Scriviamo di Linda Cerruti, un simbolo nel nuoto artistico italiano, protagonista in 4 olimpiadi: Londra 2012, Rio de Janeiro 2016, Tokio 2021 e Parigi 2024.
Anche l’atletica leggera appare come sport primario a Savona e intorno a Savona: una storia leggendaria quella di “Niculin” Beviacqua che abbiamo già citato, il fondista operaio dell’Ilva capace di arrivare secondo ai campionati europei a Parigi nel 10.000 metri e finalista nelle Olimpiadi di Berlino del 1936, quelle del gigantismo nazista, prima di lui Castelli nella staffetta di Los Angeles 1932, altri nazionali come Roveraro primo italiano a scavalcare i 2 metri nel salto in alto fino a Furio Fusi olimpionico a Città del Messico 1968, le Olimpiadi del grido di rivolta di Smith e Carlos.

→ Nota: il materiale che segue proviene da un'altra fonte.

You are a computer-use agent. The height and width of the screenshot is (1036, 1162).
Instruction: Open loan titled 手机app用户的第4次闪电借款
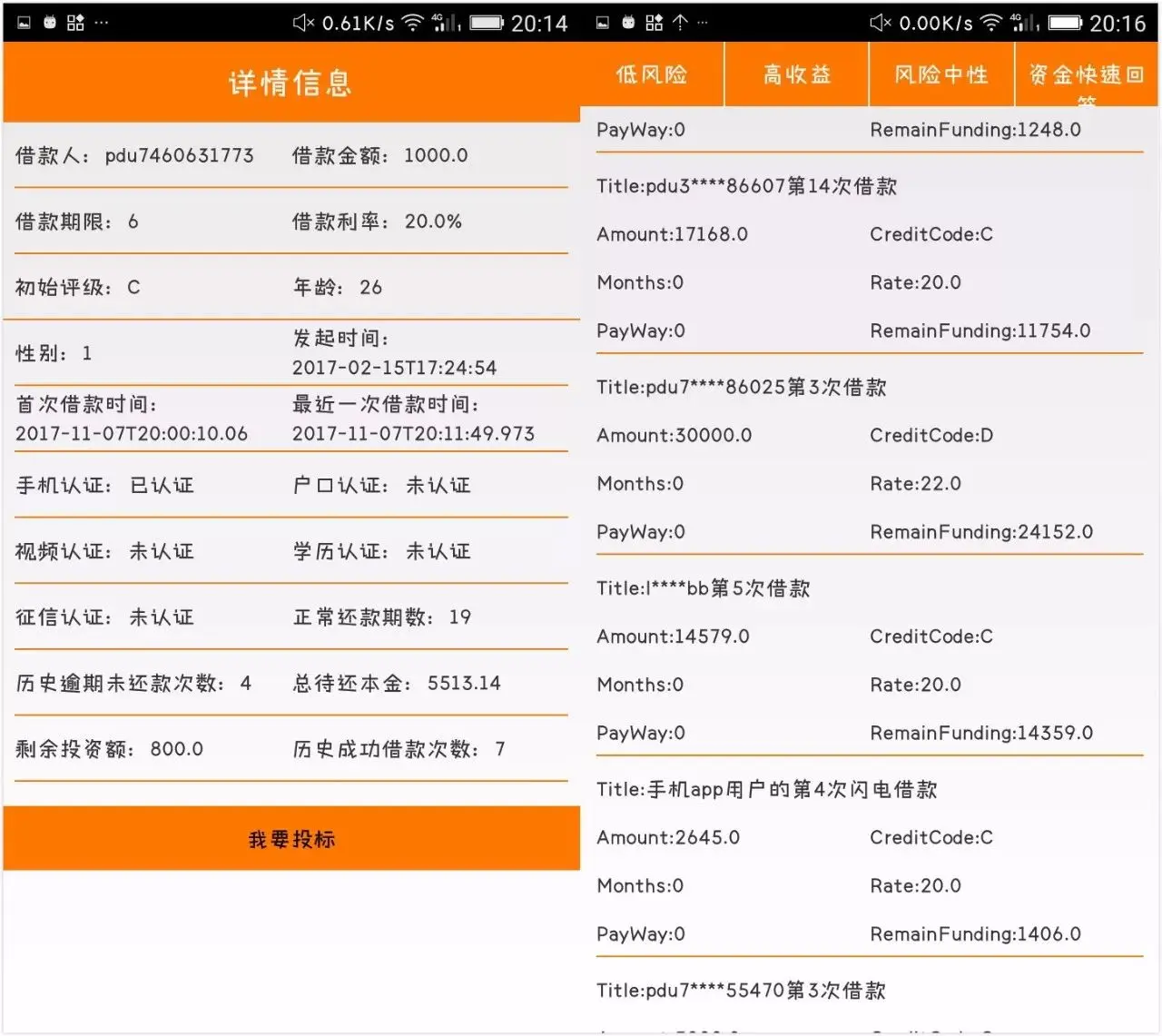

L’atletica savonese è ormai in grande ascesa fin dagli anni ’90 del XX secolo grazie alla “scuola ingauna” creata da Peo Astengo capace di sfornare olimpionici ad ogni tornata: Ezio Madonia, Emanuele Abate, Luminosa Bogliolo. Scomparso improvvisamente il fondatore, Ezio Madonia ha saputo raccoglierne il testimone e anche a Parigi con Ilaria Accame nella staffetta 4X400 si è registrata una presenza eccellente.
L’altro lato della virtù atletica savonese è rappresentato dall’annuale svolgimento del meeting “Città di Savona” su quella pista della Fontanassa ormai ritenuta “magica” per i velocisti dove Jacobs, Ali, Tortu hanno iniziato anno per anno le loro stagioni migliori con un viatico dovuto a prestazioni straordinarie.
Marco Mura è stato il principale protagonista di questa avventura che consente a Savona di rimanere in primo piano nell’attività atletica nazionale e internazionale.
La storia del calcio savonese (finalmente ci siamo arrivati!) è una storia che affonda le sue radici nei primordi della storia del calcio italiano.
I primi segnali di pratica del gioco risalgono al 1892, nell’anno seguente ancora in precedenza alla fondazione del Genoa nobili e borghesi provenienti da Torino e primi praticanti sul nostro suolo nazionale affrontarono sul terreno della Piazza D’Armi una rappresentativa di marinai inglesi (vincendo 2-1).
Nel 1898 attivo lo Sport Club Savona e nel 1907, 20 giugno data fatidica, la fondazione della “Sezione Giochi” della Fratellanza Ginnastica (nonna e madre dello sport savonese) da cui deriverà per filiazione il Savona FBC in quel 1914 nel corso del quale il sodalizio bianco blu partecipò al campionato di Divisione Nazionale.
La storia del calcio savonese non può però essere limitata a quella del Savona FBC: va ricordato lo Speranza (la squadra dei ragazzi di periferia, Fornaci e Zinola) capace di competere per tutti gli anni’20 ai massimi livelli per poi essere stroncato dal fascismo per via della “anomalia” politica dei suoi dirigenti come avvenne poco tempo dopo per la Veloce, ripresa nel dopoguerra e arrivata negli anni’50 a imporre per un breve periodo una propria supremazia cittadina.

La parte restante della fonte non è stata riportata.